Falling flowers (inerti) #1
2025
Carta igienica, resina acrilica, su
calco di scatola trovata realizzato in cemento armato,
resina e polvere di marmo, alluminio
18 x 26 x 6 cm


Falling Flowers (inerti) unfolds from decorative patterns printed on toilet paper: floral motifs, mass-produced and ubiquitous, designed to aestheticise a consumable object and naturalise its disposal. Joyful, worn, conventional — images that perform nature while belonging entirely to packaging and commercial logics.
The series treats these images as a pictorial field.
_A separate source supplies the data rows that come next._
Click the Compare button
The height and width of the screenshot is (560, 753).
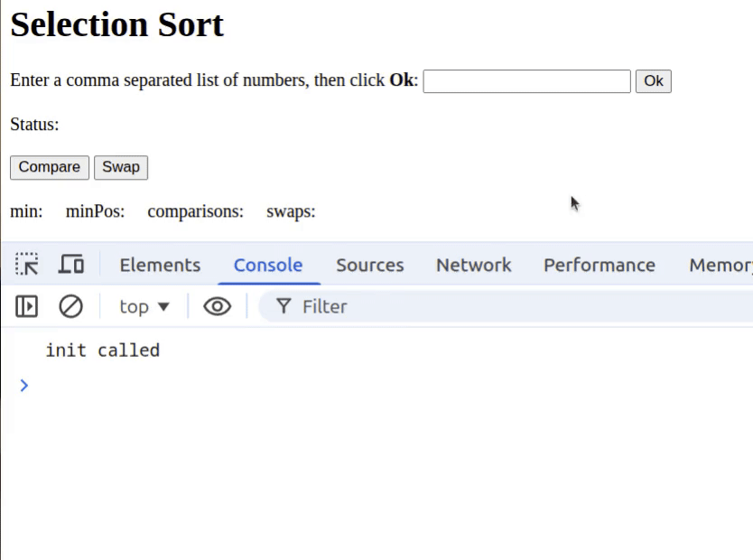coord(50,167)
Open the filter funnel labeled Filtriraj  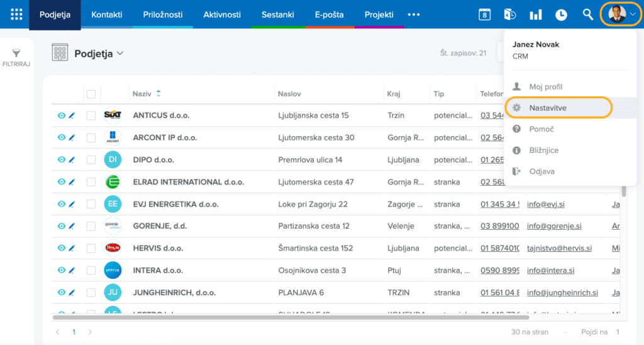pyautogui.click(x=16, y=58)
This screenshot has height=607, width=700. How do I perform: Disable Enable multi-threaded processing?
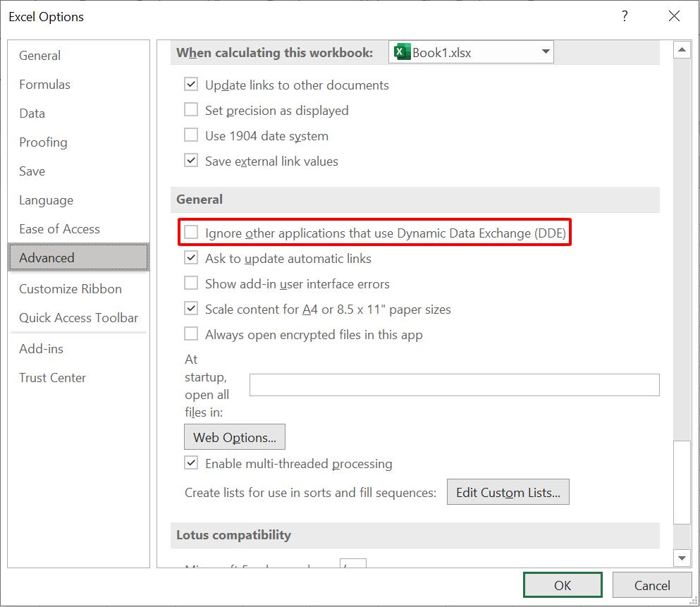click(190, 463)
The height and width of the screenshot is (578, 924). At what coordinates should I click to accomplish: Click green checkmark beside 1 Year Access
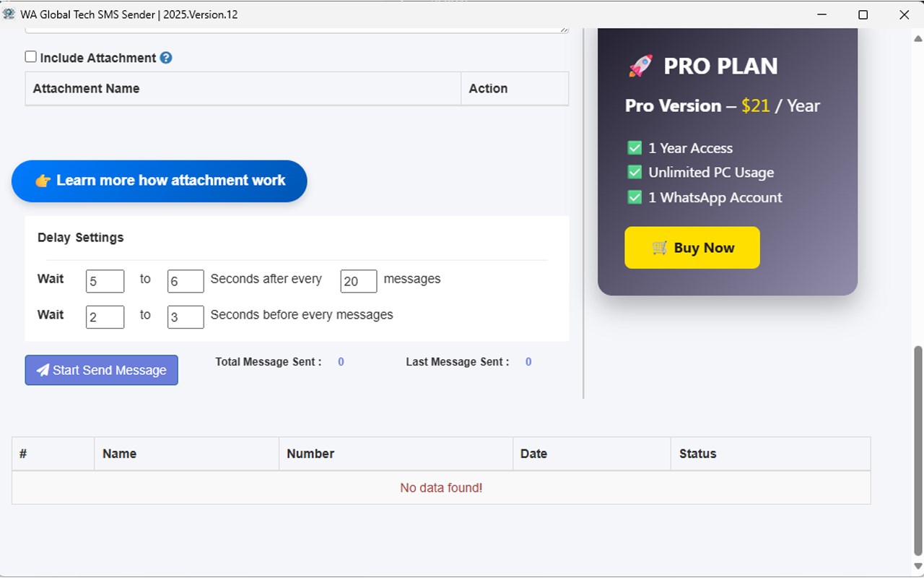tap(635, 148)
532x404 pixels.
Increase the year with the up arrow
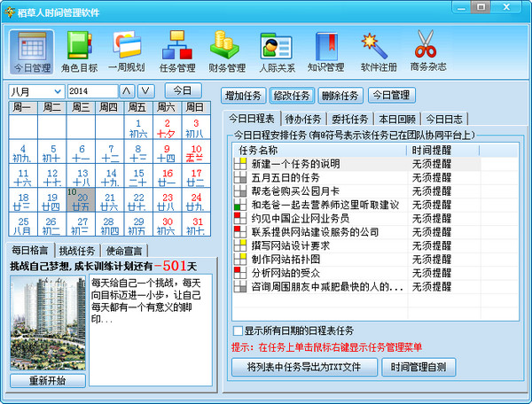click(x=127, y=91)
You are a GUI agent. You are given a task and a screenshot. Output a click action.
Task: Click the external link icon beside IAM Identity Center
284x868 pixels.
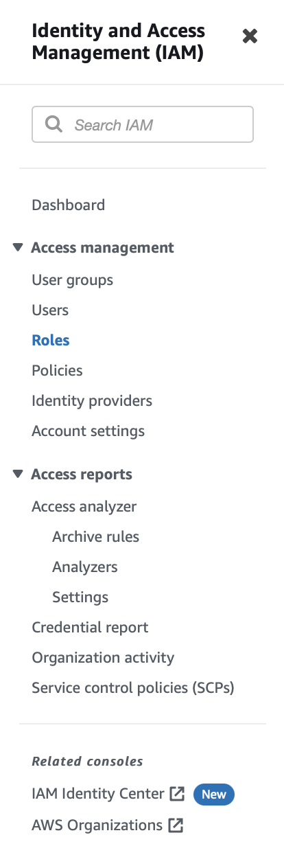point(177,795)
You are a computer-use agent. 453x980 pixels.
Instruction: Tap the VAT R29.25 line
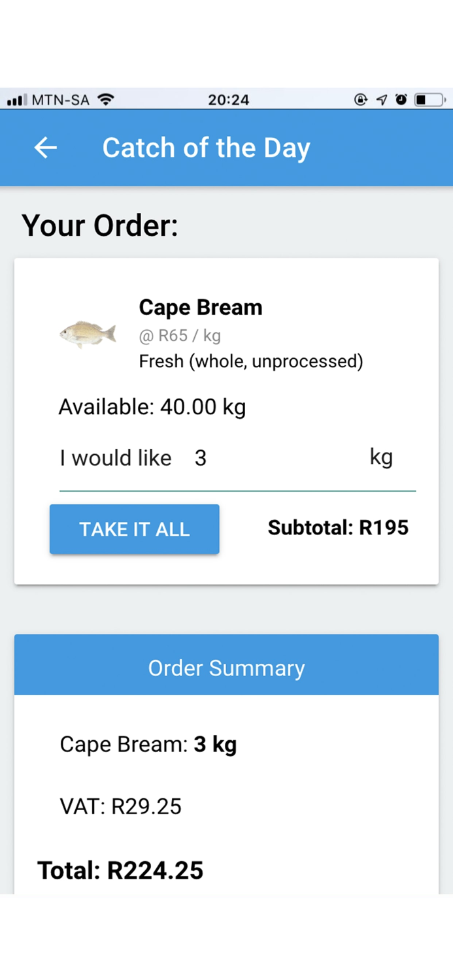tap(120, 806)
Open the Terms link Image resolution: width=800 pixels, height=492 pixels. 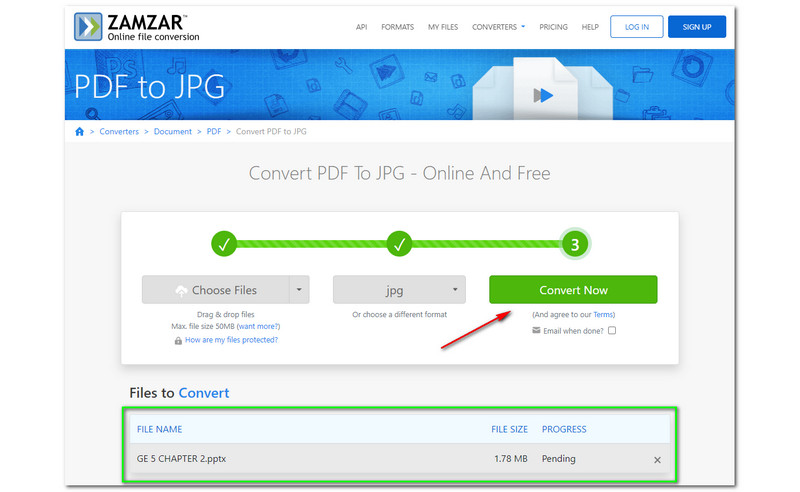click(x=604, y=314)
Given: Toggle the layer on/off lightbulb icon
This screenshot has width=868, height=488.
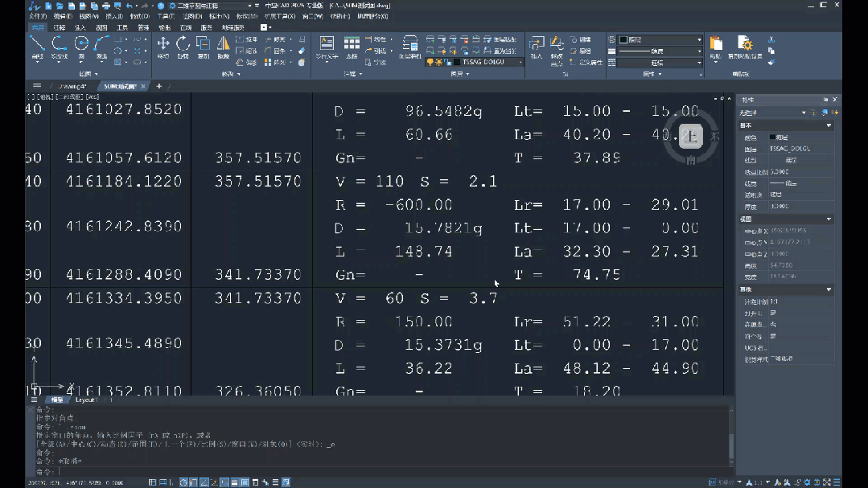Looking at the screenshot, I should point(430,62).
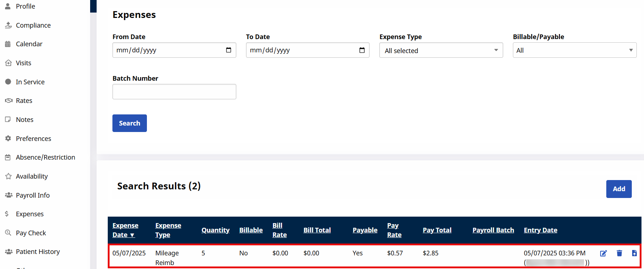Select Calendar from the sidebar menu
This screenshot has height=269, width=644.
click(29, 44)
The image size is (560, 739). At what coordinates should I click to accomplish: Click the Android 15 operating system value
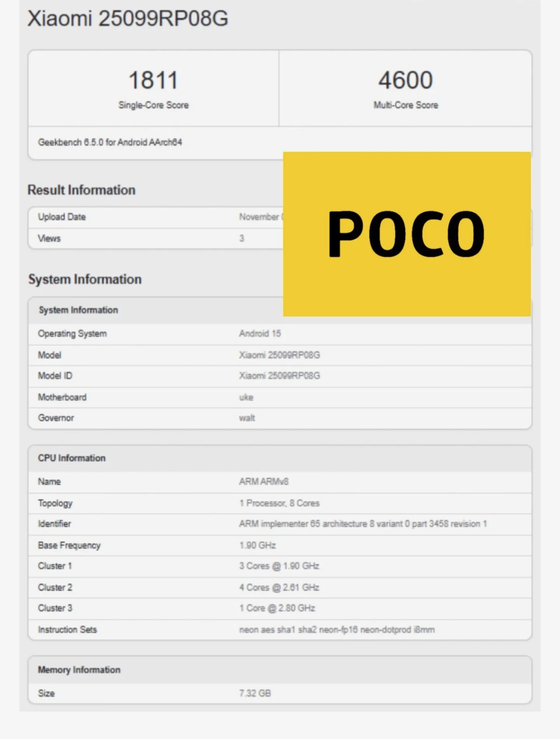260,334
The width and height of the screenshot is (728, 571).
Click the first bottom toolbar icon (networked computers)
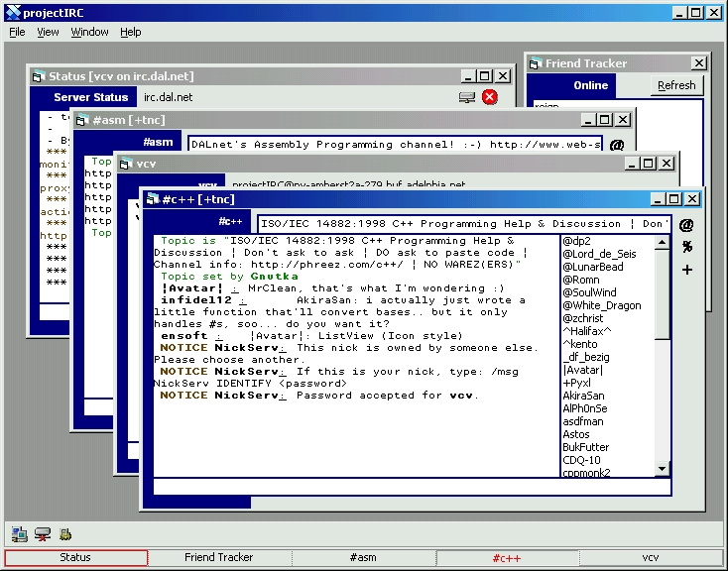(x=20, y=534)
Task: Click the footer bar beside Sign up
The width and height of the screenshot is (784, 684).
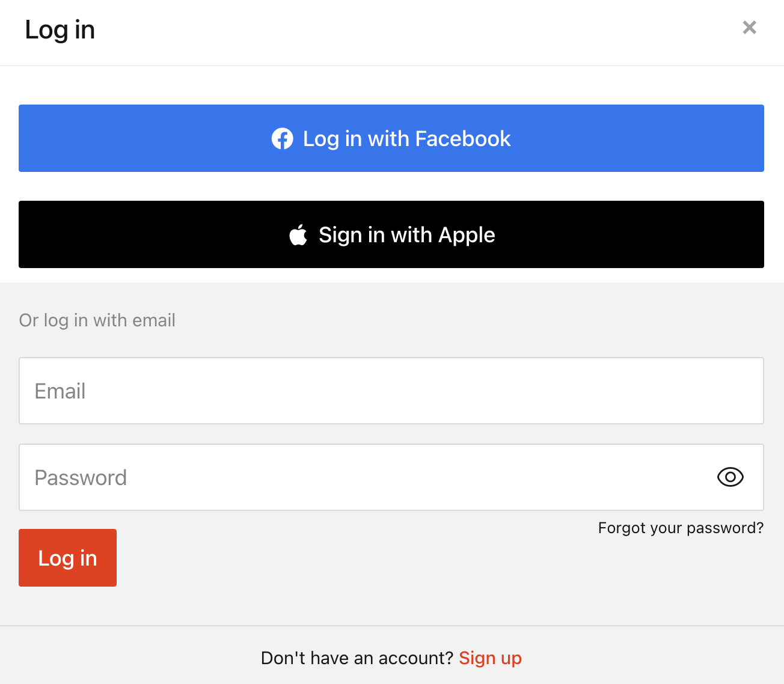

The toilet paper and its blossoms — used as pigment — are stratified on concrete moulds cast from empty boxes, through a personalized process drawn from fresco technique, tearing, and glazing. Screws, wall plugs and fastening elements appear across the surfaces, functioning simultaneously as compositional elements and as mechanical grafts onto botanical forms.
The term Inerti designates matter that does not react, that resists. The term is held against the images it names: decorative motifs produced for instant consumption, persisting as surface and skin of new bodies — suspended fragments of architectures. What aestheticises the disposable accumulates as residue: the management of comfort, the aestheticisation of necessity, the slow sedimentation of images and their value systems, designed to circulate and disappear.